Extracted information START

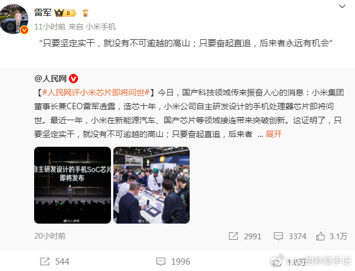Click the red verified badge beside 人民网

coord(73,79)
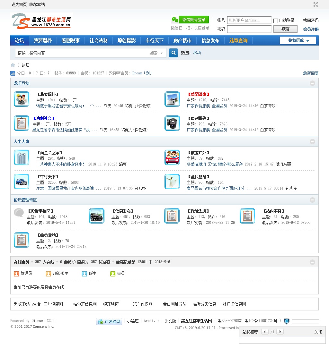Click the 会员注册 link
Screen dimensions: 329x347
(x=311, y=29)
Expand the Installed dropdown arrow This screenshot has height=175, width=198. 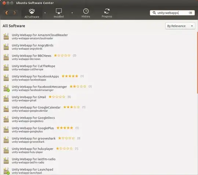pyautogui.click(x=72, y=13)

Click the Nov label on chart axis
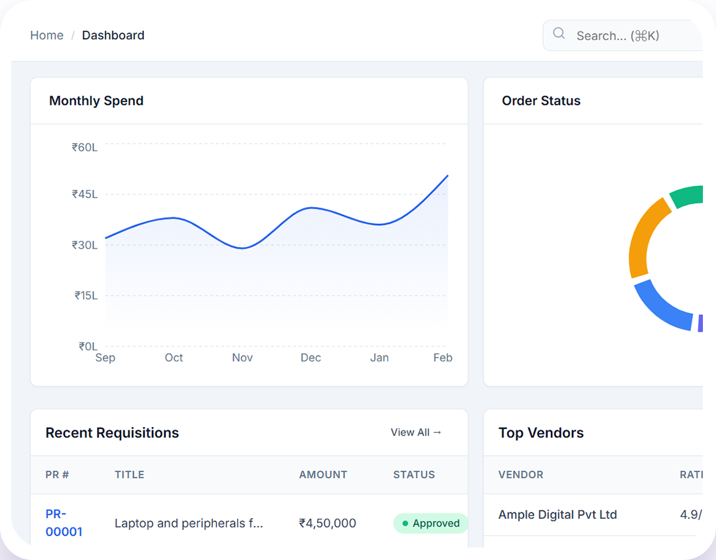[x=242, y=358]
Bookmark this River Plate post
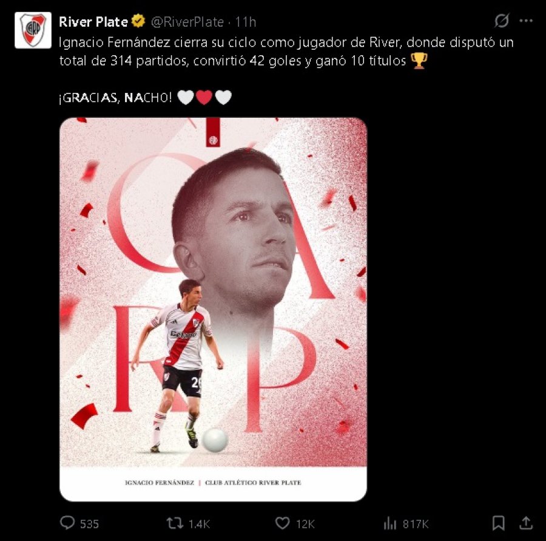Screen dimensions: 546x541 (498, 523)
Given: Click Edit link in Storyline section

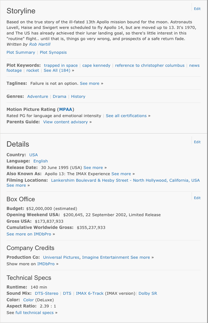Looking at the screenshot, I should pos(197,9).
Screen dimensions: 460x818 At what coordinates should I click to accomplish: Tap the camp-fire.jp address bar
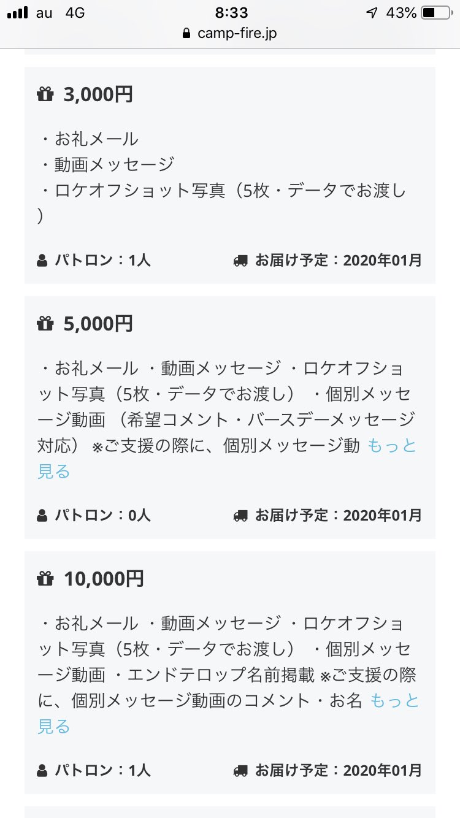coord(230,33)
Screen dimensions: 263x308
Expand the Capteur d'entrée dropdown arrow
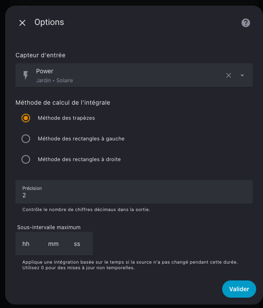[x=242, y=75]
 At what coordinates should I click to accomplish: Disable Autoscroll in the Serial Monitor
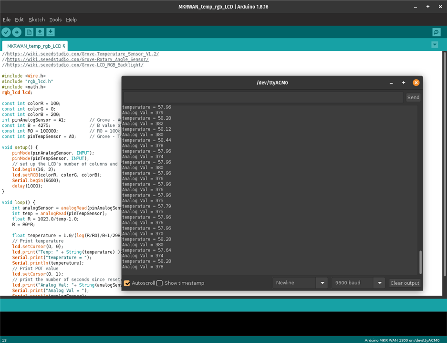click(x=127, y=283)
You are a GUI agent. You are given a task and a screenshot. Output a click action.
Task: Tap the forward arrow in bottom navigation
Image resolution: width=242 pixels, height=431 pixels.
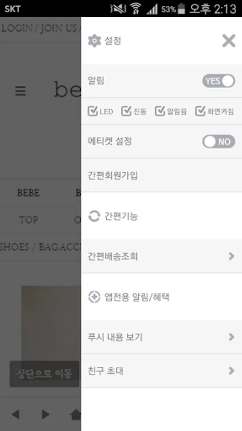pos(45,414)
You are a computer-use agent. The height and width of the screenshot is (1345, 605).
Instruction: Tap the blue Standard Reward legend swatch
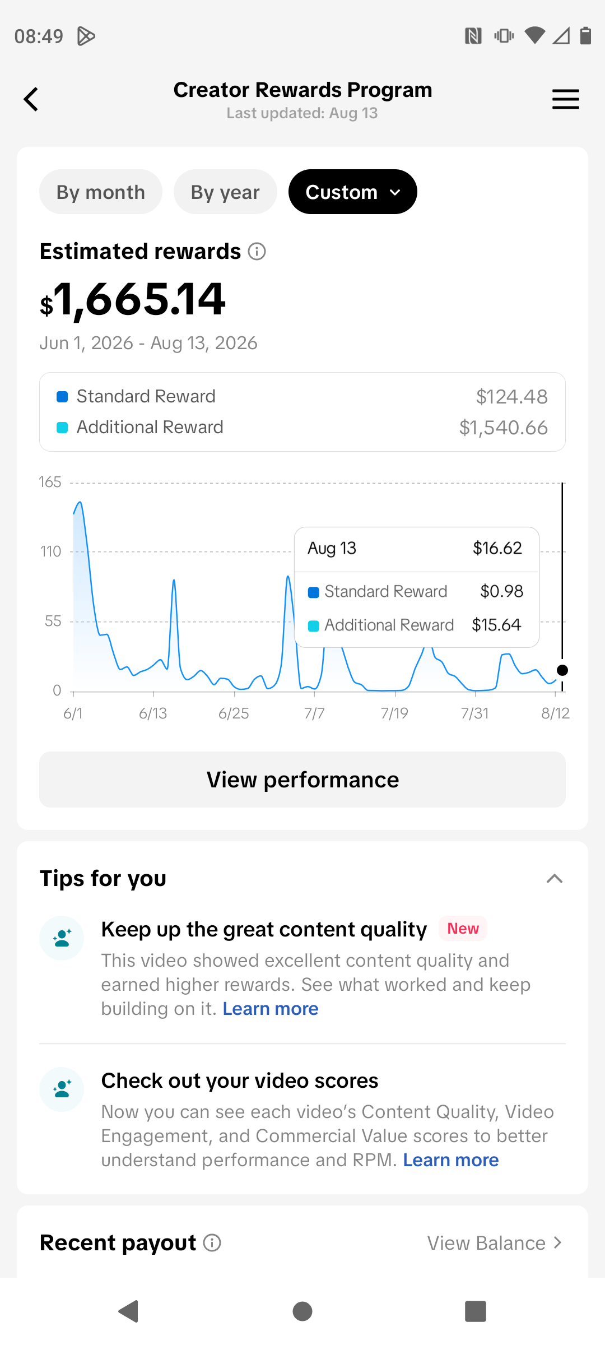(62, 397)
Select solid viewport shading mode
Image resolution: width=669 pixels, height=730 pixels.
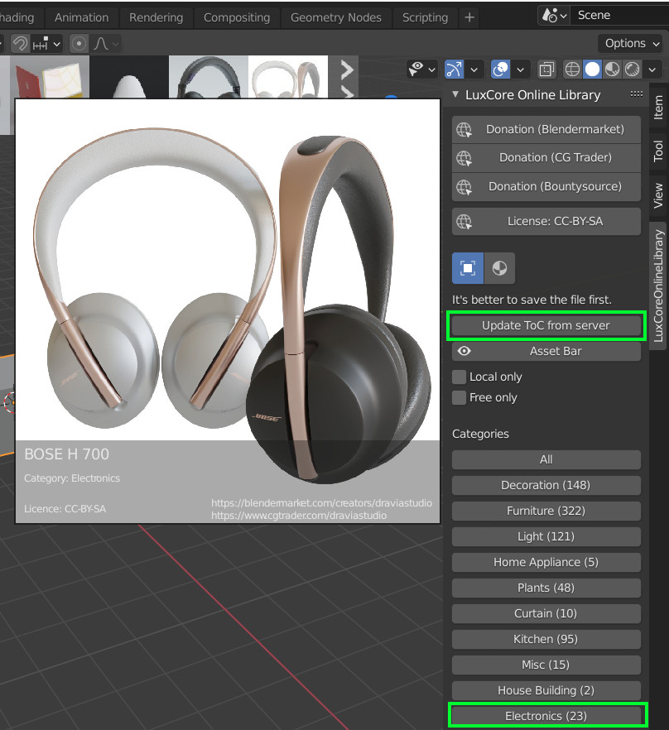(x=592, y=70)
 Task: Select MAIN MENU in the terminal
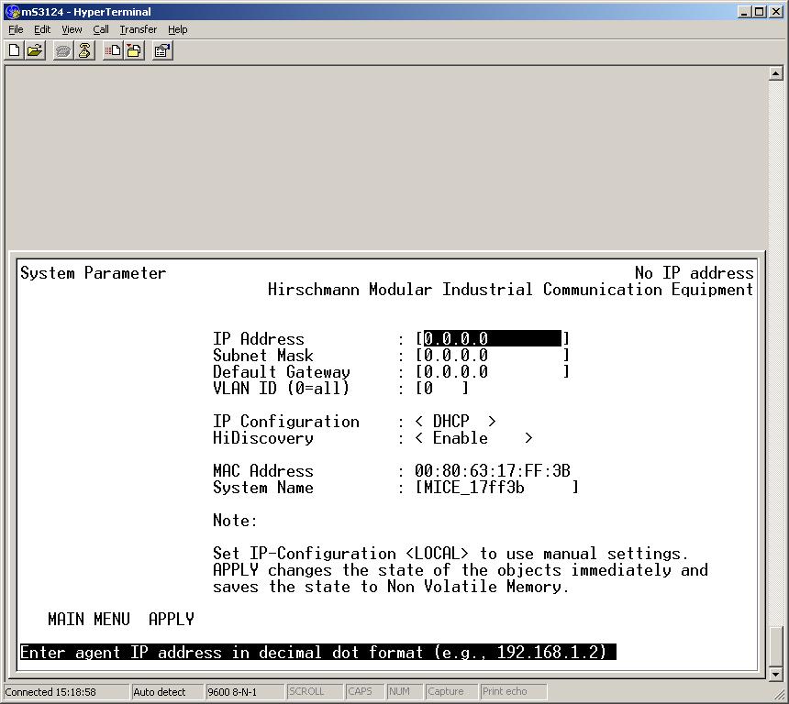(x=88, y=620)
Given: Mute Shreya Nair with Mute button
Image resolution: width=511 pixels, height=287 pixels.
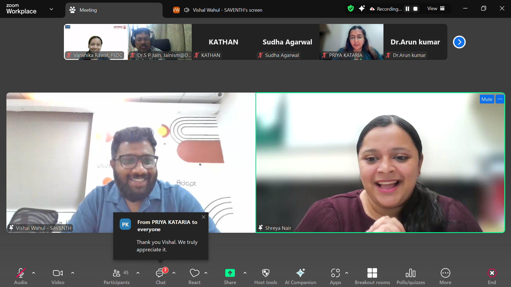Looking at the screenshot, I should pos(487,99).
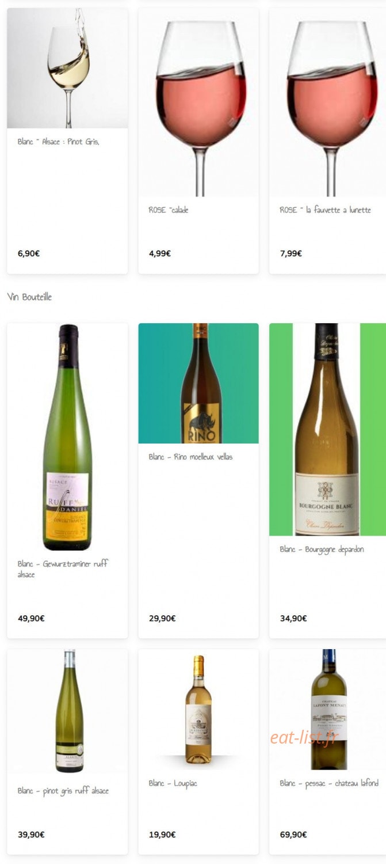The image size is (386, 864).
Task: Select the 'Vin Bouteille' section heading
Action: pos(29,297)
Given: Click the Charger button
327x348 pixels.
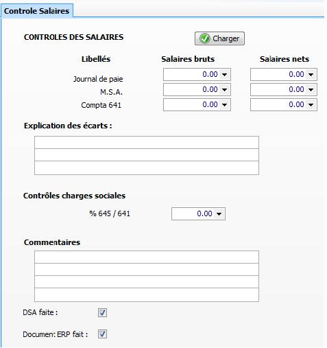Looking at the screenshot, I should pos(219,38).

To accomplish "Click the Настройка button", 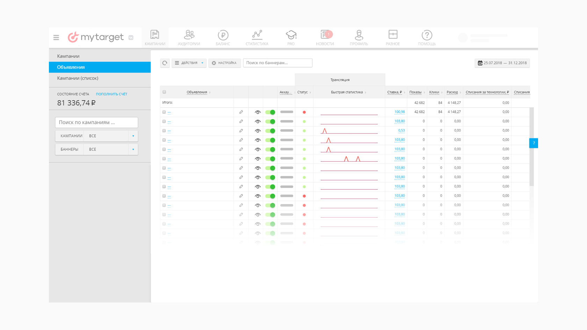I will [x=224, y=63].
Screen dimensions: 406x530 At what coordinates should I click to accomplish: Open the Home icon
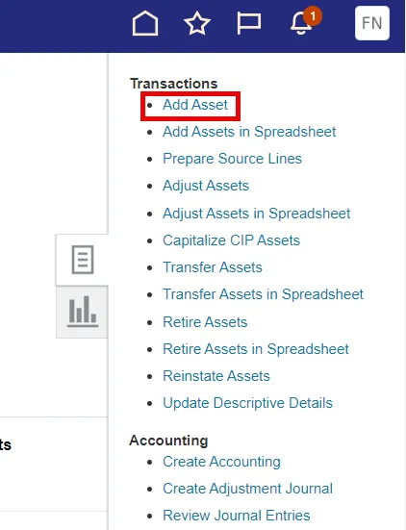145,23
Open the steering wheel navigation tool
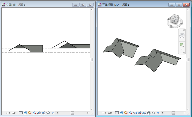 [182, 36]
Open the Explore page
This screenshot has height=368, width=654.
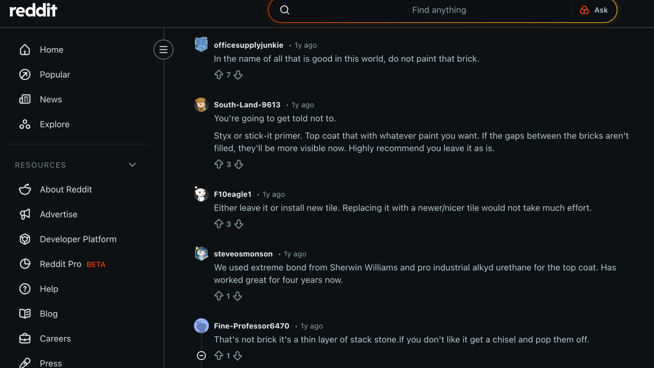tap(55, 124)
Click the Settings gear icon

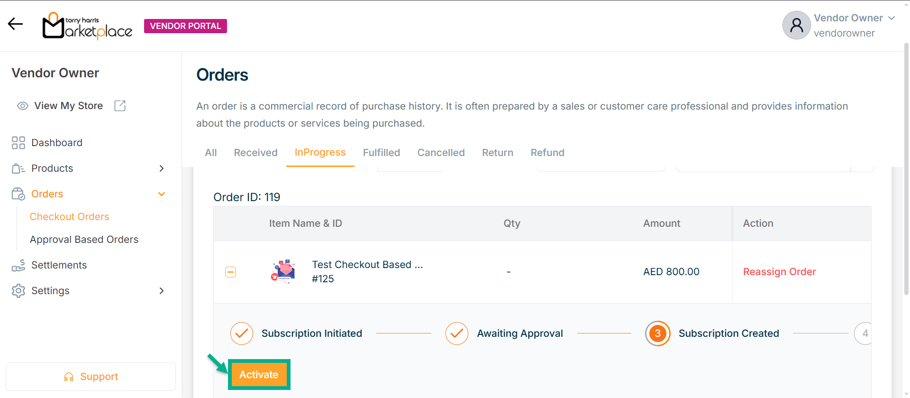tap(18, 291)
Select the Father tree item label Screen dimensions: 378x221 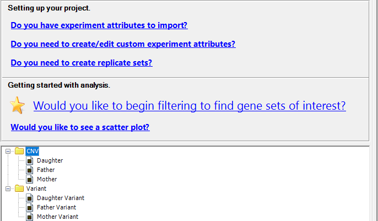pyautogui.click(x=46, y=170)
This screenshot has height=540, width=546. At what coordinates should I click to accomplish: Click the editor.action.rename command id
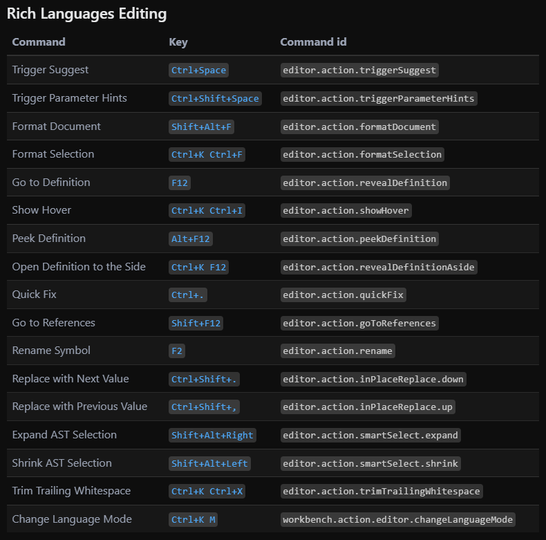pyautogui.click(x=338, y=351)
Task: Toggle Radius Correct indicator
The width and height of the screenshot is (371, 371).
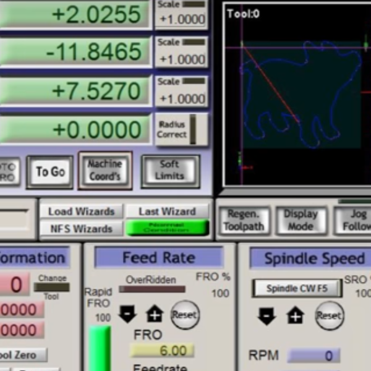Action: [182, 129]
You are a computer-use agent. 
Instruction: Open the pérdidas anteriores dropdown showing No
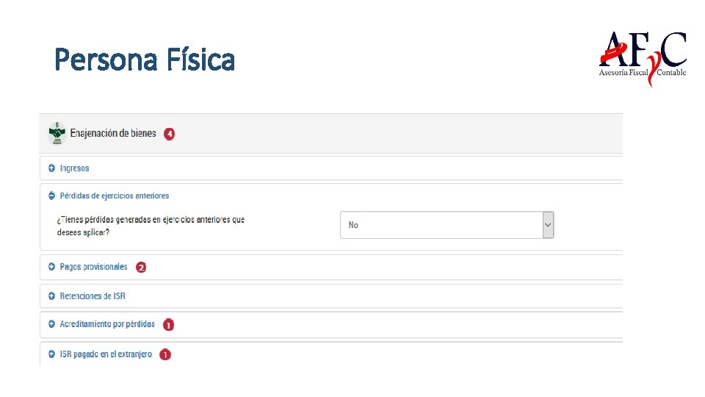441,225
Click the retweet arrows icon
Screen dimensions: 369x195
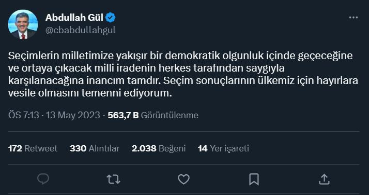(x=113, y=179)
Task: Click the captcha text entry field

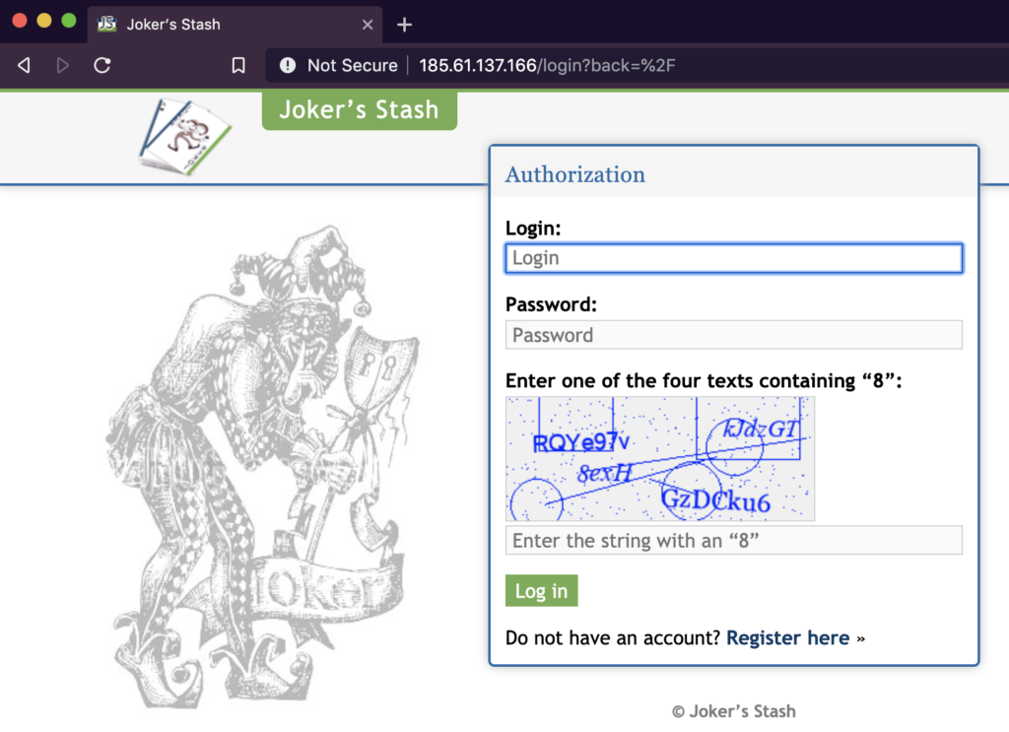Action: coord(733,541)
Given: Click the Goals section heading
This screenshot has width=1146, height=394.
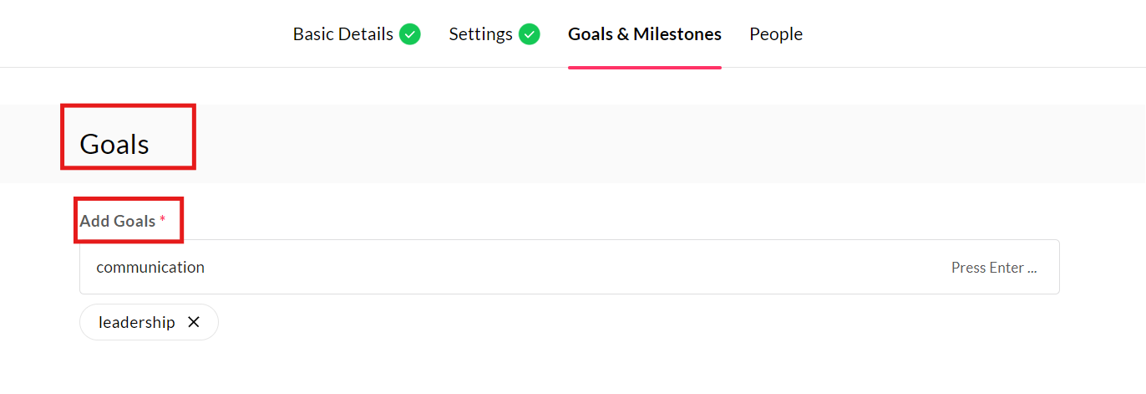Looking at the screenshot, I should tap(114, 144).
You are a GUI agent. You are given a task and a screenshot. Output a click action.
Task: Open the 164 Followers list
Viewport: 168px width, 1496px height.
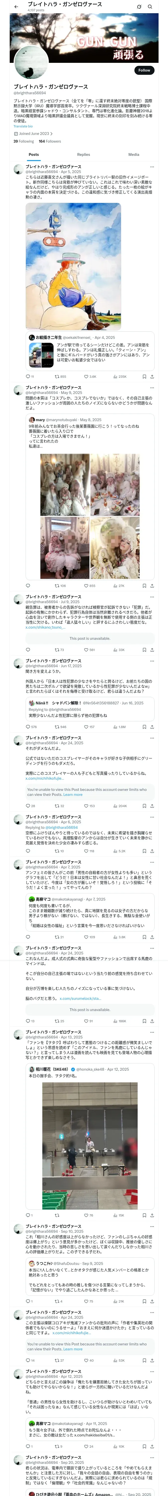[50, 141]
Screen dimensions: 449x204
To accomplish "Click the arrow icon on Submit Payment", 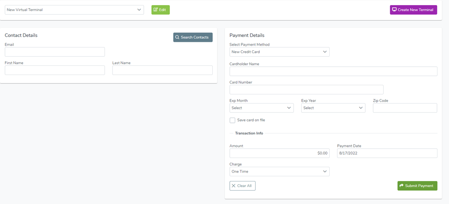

Extracted information END

Required work: Please return each line of the data above in which the word "computer" occurs.

Response to this exercise:
You are a computer-use agent. The height and width of the screenshot is (1345, 605).
You are a computer-use agent. 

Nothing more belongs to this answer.